A phase 2, randomised, double-blind, placebo-controlled, parallel-group trial was conducted to evaluate the efficacy and safety of NNC0114-0006 in patients with active rheumatoid arthritis (RA) on background methotrexate (MTX) therapy.

Methods

Patients (N=62; 82% female) with RA (mean duration 6.9 years; 77% RF positive; 82% anti-CCP positive; mean DAS28-CRP 5.7) and on MTX (mean duration 3.9 years; mean dose 14.3 mg/week) were enrolled. Patients were randomised to i.v. NNC0114-0006 (12 mg/kg; n=41) or placebo (n=21); two doses given 6 weeks apart. The primary endpoint was change in DAS28-CRP from baseline to Week 12. ACR 20/50/70 and EULAR response at Week 12, adverse events (AEs), changes in laboratory safety measurements, antibodies against NNC0114-0006 (ADAs) and pharmacodynamic (PD) parameters were also evaluated.

Results

There were no significant differences between treatment groups with respect to baseline. Four patients in the NNC0114-0006 group withdrew (3 withdrew informed consent, 1 was lost to follow-up). A significant improvement in mean DAS28-CRP was observed with NNC0114-0006 versus placebo at Week 12 (–0.65, p=0.04; Fig. 1), due largely to reductions in swollen and tender joint counts. The reduction in DAS28-CRP at week 12 was supported by improved disease activity in terms of ACR20/50/70 and EULAR response, although these endpoints did not reach statistical significance. An expected increase in total (both free and antibody-bound) IL-21 levels after treatment with NNC0114-0006 was observed. While no change in absolute B cell numbers was observed at Week 1, about one third of patients treated with NNC0114-0006 had increased percentages of plasma cells, plasmablasts and short-lived plasmablasts, with decreased percentages of naïve B cells. They also showed increased transcript levels of Ig-Lambda light chain (IGLV7-43) and other plasma-cell signature genes in whole blood analysis.
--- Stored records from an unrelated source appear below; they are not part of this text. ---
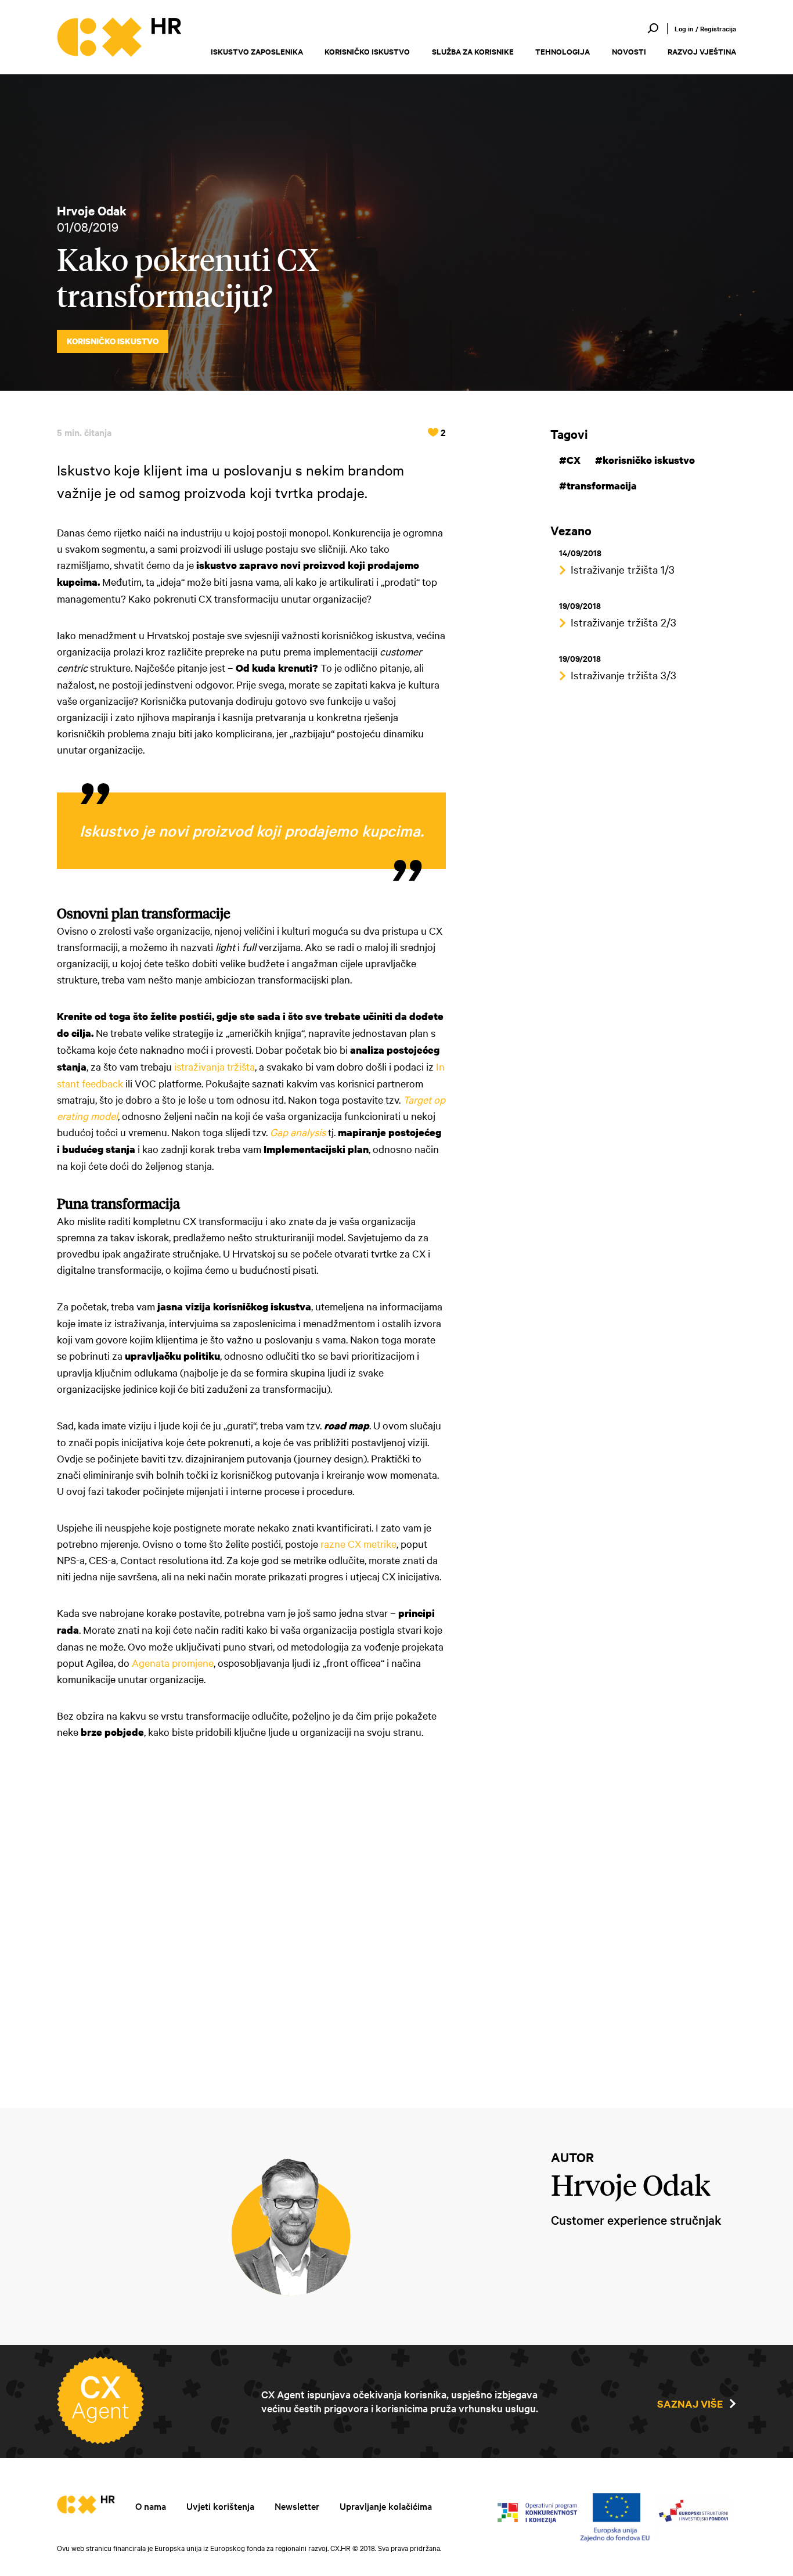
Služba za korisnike (473, 51)
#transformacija (598, 485)
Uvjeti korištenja (220, 2505)
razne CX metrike (358, 1543)
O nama (150, 2505)
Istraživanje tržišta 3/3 (623, 674)
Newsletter (297, 2505)
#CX (570, 460)
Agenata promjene (173, 1662)
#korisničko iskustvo (645, 460)
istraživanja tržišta (214, 1066)
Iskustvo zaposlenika (257, 51)
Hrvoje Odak (92, 210)
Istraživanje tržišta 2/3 (623, 621)
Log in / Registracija (705, 28)
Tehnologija (562, 51)
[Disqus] (251, 1916)
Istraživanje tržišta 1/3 (623, 569)
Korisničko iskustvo (367, 51)
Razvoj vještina (702, 51)
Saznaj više (690, 2404)
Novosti (629, 51)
However, the DAS28-CRP response in these patients was comparable to placebo and those who did not exhibit this B cell alteration. Nevertheless, following treatment, DAS28-CRP and ACR-N outcomes appear to be related to baseline CTX-I – a marker of bone resporption – but not baseline DAS28-CRP. In NNC0114-0006-treated patients, 43 AEs were observed in 22/41 (54%) patients, while 24 AEs occurred in 11/21 (52%) placebo patients. Four serious AEs occurred in 3 placebo patients. A higher number of patients reported infections (24% vs 10%) and skin disorders (12% vs 5%) in the NNC0114-0006 group versus placebo. No treatment-related ADAs were detected. No clinically significant changes were observed in laboratory safety parameters.

Conclusion

Treatment with NNC0114-0006 significantly improved DAS28-CRP versus placebo at Week 12. Changes in B cell subsets detected at Week 1 may be due to altered distribution of homing of plasma cells/plasmablasts. No safety concerns were identified.